Early dinner time, casual dressing on that first day. The meal we choose is good and very American, a 'Cowboys' Steak'. And the tablemates are friendly Americans, we're chatting, one has been to Berlin, he knows Munich, Hofbrauhouse, too, and he loves Beethoven. It's a quiet evening. Next morning the sea is rough, the sky grey. The buffets on Deck 13 are open all the day, for breakfast, lunch, with a nice view of the ocean below. And then, what a surprise: The Scholarship @ Sea presents 'New Discoveries in the Cosmos' with Shelley Bonus, one of the active female astronomers, explaining us the latest discoveries, from the Big Bang or rather "no bang" to the multiverse. What a chance for the enthusiast on a cruise under the label "escape completely". Escape, stroll around in this ship of a friendly atmosphere, hear the pianist in the 'Piazza', see the ships the pool deck and walk on the glazed 'Skywalk' to the Skywalkers' Nightclub, almost empty during daylight hours, and enjoy the ocean view from that extravagant place high above the stern.

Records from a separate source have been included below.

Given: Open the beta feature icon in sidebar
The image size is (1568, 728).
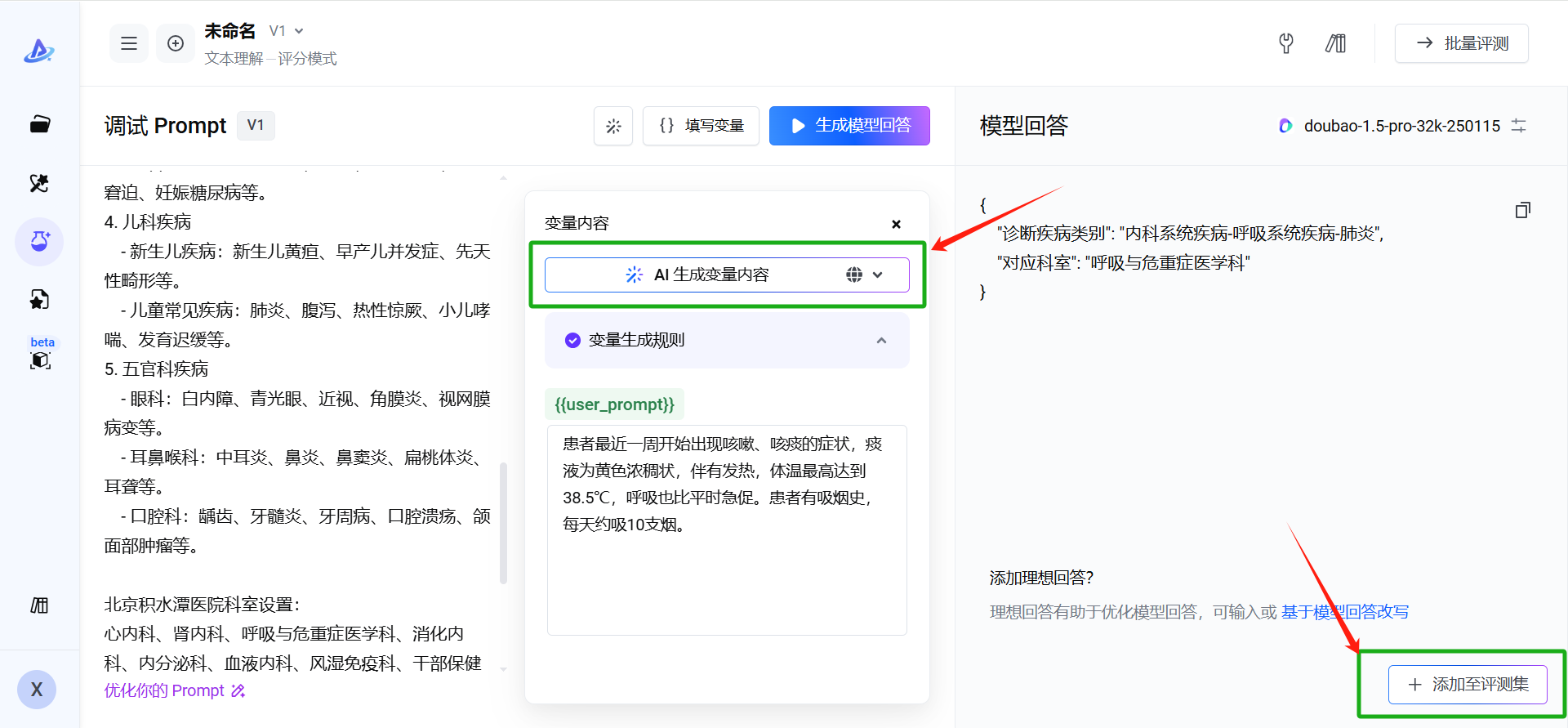Looking at the screenshot, I should pos(41,360).
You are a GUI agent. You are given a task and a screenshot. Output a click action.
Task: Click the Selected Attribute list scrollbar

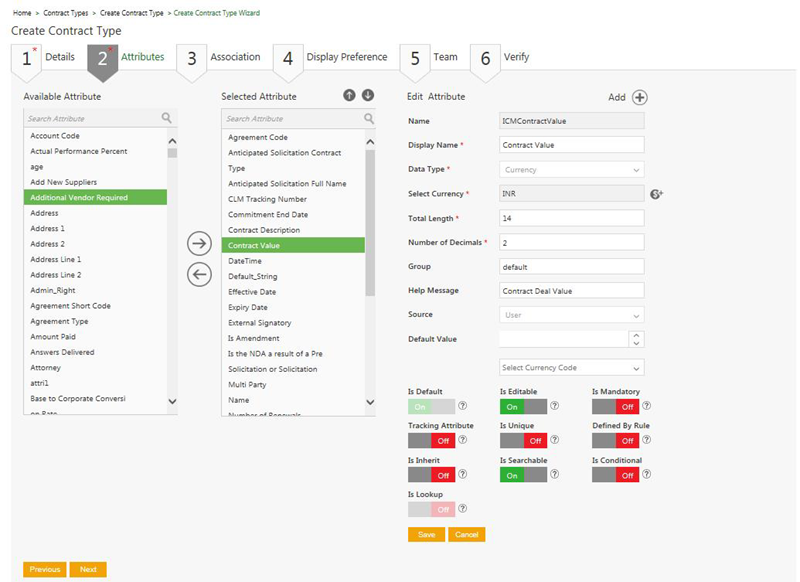coord(371,250)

"Star Princess" Skywalkers Nightclub, the Skywalk, the Piazza, Swimming...


Third day. Formal dinner, some gentlemen are wearing the dinner jacket, many ladies are beautifully dressed. Even more interesting: Our tablemate has worked with North American, where the mysterious supersonic XB-70 bomber had been developed decades ago, and then he worked with Lockheed. In the theater the show of the 'Star Princess Singers and Dancers' takes place, of a conservative elegance, nice. Relax completely, as the passengers aboard an old Matson Liner may have done it during a voyage from the USA to Japan three quarters of a century ago. How far away is Europe...

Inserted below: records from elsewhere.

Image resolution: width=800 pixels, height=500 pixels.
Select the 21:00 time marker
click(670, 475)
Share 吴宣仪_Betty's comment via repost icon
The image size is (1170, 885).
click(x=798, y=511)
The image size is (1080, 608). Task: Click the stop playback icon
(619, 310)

Sunday: An international Church Service takes place in the Explorer Lounge, led by Cruise Director Marakscalh, and he said he wouldn't imitate a preacher, but he told about his boyhood together with his dozen black brothers and sisters. In the evening let's listen the harmonica virtuoso Bernie Fields, music from Franz Schubert to Ernesto Lecuona. Another day at open sea. Working? The Internet connection works. But nicer it is in the evening to enjoy the Star Princess dancers, furiously, crazy...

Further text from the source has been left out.